Monday, August 16, 2010

African Toys to Heal My Bleeding Heart

While I am loving every minute of this adventure I can't help but feel guilty for being so blessed, and my heart bleeds for the millions of disadvantaged people I am surrounded by. Although, I am not ignorant enough to believe we don't have extreme poverty in the U.S. it is not nearly as visible or as overwhelmingly hopeless as it appears to be here. It is very difficult to figure out how to help and where to start. Since there are 10 beggars/street peddles on every corner it is impossible to give to each of them, so how do you choose who you are going to help? There are several organizations that I am interested in donating to but I can't decide which one is more worthy of my contribution. Do I just give a little to each, or a lot to one? I have spent more time trying to figure out how to help, than I I have actually spent helping!

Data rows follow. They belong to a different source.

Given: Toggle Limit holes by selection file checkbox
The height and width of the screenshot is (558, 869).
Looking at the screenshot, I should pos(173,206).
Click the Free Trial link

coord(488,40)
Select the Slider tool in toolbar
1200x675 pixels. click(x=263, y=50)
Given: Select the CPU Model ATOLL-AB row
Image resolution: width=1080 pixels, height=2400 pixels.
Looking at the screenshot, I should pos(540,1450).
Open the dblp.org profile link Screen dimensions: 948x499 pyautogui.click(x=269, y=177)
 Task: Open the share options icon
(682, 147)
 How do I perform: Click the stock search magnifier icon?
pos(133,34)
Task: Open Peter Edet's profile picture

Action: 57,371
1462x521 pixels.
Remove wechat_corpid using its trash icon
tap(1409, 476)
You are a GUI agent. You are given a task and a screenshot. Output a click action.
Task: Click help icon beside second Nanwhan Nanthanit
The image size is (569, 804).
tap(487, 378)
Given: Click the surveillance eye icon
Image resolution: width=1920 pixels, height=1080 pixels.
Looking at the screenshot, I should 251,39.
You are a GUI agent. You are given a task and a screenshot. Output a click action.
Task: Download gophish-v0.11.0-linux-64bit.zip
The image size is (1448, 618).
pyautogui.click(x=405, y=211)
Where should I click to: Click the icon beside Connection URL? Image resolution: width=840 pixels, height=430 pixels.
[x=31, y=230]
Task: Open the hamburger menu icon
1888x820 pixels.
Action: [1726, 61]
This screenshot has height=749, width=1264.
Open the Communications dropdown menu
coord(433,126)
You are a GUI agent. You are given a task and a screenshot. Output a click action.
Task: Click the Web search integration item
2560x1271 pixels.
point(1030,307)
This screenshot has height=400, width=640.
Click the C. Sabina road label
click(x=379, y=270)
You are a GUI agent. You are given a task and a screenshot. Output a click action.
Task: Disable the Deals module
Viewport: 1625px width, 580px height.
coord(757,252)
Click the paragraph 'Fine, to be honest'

Well, I was finally able to find a small band-aid for my bleeding heart and it was all by accident! In an attempt to find something interesting for the kids to do I came across this website for The African Toyshop. The goods sold there are from several different African countries and they are a part of the Fair Trade Organization. I have been dying to buy some authentic African souvenirs and when I saw the toys on this website I couldn’t wait to check it out. So I called the number to get the address and the woman who answered told me they had just recently had to close the shop but that she had the toys in storage and she would be happy to show them to us. I got the directions and then forgot to mention to Trent that we were going to a storage facility instead of a store until we were half way there! He thought this was insane but being the ever loving husband that he is he didn’t turn around!

When we got there we were greeted by this lovely older couple who owned the store and little did I know we would be in for such a treat! Their toys are unique and authentic and everything she showed me had a story! There were silly little dolls, called Shwe Shwe Poppies, that were made by a local organization that feeds over 20,000 children a day and were inspired by drawings from children in a day care in Soweto. There were hand carved little figurines by a man from Mozambique and hand carved replicas of old fashioned cars and tractors from a man in the Congo. Many of the toys are collector items and since they are all handmade they were kind of expensive. But as I learned the story of each toy and the individuals that made it I couldn’t help but buy one of everything (not literally but I did spend a big chunk of change). I was most excited to hear that in many cases the toys had become so popular that the person that made it had to hire more and more people to help them, thus providing more jobs! I fell in love with so many of the toys and of course had to buy toys for Aiden and Anna and gifts for my lovely nieces and nephews so it was easy to spend a small fortune! But more than anything I fell in love with being able to purchase something that helps so many people. We spent nearly two hours with the store owners and more than the history of the toys I learned so much about their family and South Africa. I love talking with people about their lives and this woman was so excited to have someone to share it with. She also gave me the contact for the woman responsible for the Shwe Shwe’s, as they are located close to my home. Hopefully, I will be able to continue to find meaningful opportunities to make a difference.